Instructors: Dr. Tobias Schmitt
Event type:
Seminar
Displayed in timetable as:
Seminar Anthropo B
Hours per week:
2
Language of instruction:
German
Min. | Max. participants:
7 | 25
Registration group: Anthropogeographie B
More information:
Further Information:
The participation on the 1-day excursion at Friday 18th of January 2019 is obligatory and can only be substituted by the participation at an excursion of another seminar.
Comments/contents:
Development studies represents an important part of the history of Geography as an academic discipline. Expeditions and studies on colonies and occupied regions in today’s Global South were one of the basic pillars of Geographical scientific research and subsequent concepts. Until today geographical concepts, methods and narratives within development studies show continuities and discontinuities to these academic “traditions”.
Considering this historical background, we will work on central concepts of development and postcolonial studies and the basic critiques on them.
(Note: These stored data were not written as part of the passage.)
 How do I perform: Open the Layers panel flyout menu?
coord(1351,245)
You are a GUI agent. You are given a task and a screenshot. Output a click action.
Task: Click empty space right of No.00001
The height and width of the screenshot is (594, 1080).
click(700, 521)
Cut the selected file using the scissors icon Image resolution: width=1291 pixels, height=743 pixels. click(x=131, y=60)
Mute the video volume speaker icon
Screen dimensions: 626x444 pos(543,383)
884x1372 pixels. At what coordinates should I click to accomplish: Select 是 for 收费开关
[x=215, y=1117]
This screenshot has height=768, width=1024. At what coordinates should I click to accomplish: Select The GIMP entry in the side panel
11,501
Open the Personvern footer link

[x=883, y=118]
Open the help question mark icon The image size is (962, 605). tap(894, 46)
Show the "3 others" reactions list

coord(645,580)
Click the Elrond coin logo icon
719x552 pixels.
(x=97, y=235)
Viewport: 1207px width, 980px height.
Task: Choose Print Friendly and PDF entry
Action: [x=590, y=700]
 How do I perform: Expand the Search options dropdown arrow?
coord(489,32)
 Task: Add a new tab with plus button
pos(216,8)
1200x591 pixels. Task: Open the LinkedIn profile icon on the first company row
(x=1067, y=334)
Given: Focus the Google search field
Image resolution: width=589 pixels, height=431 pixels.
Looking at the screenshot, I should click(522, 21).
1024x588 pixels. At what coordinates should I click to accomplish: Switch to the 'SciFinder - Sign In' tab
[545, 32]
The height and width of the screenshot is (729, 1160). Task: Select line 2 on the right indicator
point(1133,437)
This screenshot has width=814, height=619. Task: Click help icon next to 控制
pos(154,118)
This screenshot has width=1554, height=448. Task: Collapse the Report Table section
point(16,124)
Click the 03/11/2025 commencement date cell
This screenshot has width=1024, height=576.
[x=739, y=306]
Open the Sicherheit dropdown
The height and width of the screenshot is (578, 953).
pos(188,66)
Case studies and specific thematic issues will help to understand interwoven processes in the Global North and the Global South as well as structures of inequalities and power relations.
Learning objectives:
The students will learn to question critically the historical background of development concepts and to analyze case studies or specific thematic with the help of texts, videos and schooling materials.
Didactic concept:
The students will work in small groups on the different seminar topics. Less emphasis will be placed on pure "knowledge" than on critical debates and discussions. The theory-based discussions will always be illustrated with (current) case studies.
Literature:
DHAWAN, N. & CASTRO VARELA, M. (2015): Postkoloniale Theorie. Eine kritische Einführung. Bielefeld.
MCEWAN, C.(2018): Postcolonialism, Decoloniality and Development. Routledge.
SACHS, W. (2010): The Development Dictionary. A Guide to Knowledge as Power
ZIAI, A. (2006): Post-Development: Ideologiekritik in der Entwicklungstheorie. In: Politische Vierteljahresschrift, 47 (2): 193–218.